Created by one champion of Sri Lankan design for another, this home was crafted by a local hero whose rare genius is now enshrined in the culture.
All houses tell a story, some more lyrically than others. The Colombo home that fabled architect Geoffrey Bawa designed for batik artist Ena de Silva in 1960 reads as an ode to international modernism but told with a distinct Sri Lankan lilt. Composed as a series of pavilions and courtyards enclosed within a high compound wall, the house was an oasis of calm in a capital transitioning from leafy garden city to tropical metropolis.
Bawa’s earlier buildings had been inspired by Le Corbusier and the tropical modernism of Maxwell Fry and Jane Drew. Flat-roofed concrete volumes in gleaming white grids, these sat stoically in the landscape. But the de Silva houses marked a shift in Bawa’s thinking, marking his desire to draw upon vernacular style to evoke a unique sense of place. Sri Lanka, previously Ceylon, had been a trading post since Roman times and would be colonised from the 16th century on, first by the Portuguese, then the Dutch and finally the British. Each foreign power left marks on the culture that Bawa would mix with regional aesthetics and local techniques to create a new idiom of Sri Lankan architecture.

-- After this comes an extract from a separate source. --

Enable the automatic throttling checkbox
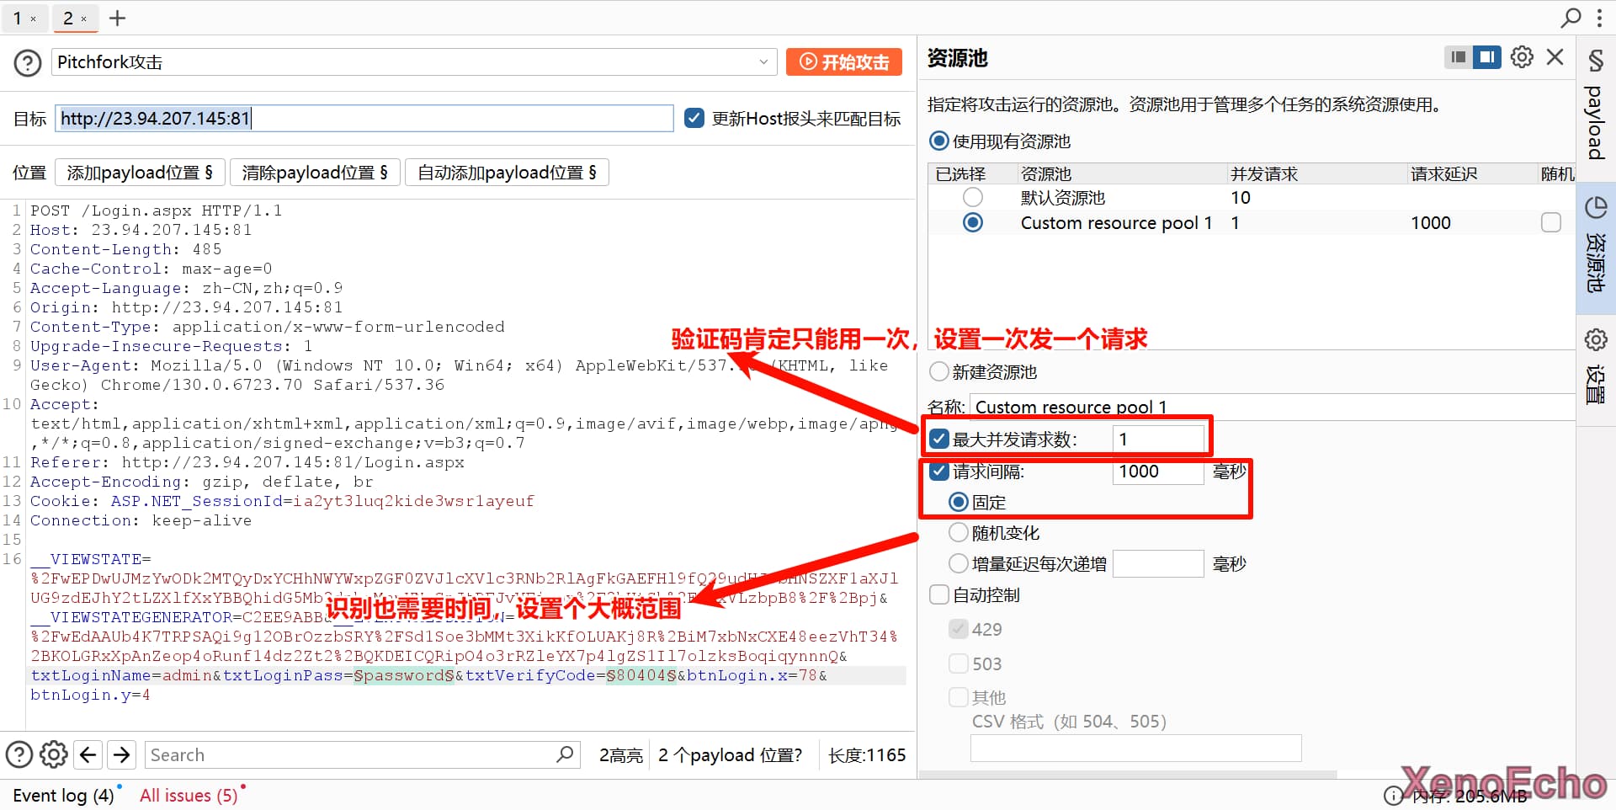1616x810 pixels. 939,595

Arrayed around a main central courtyard, five smaller yards interlink the open-plan volumes of the de Silva house. Pitched timber roof beams are extended to create deep verandah overhangs which allow a seamless flow between inside and out. River stones pave the courtyards, and porch areas are demarcated by granite. The massive timber columns supporting the generous eaves are hewn from local satinwood trees.
Esta historia es de la edición August - September 2018 de Belle Magazine Australia.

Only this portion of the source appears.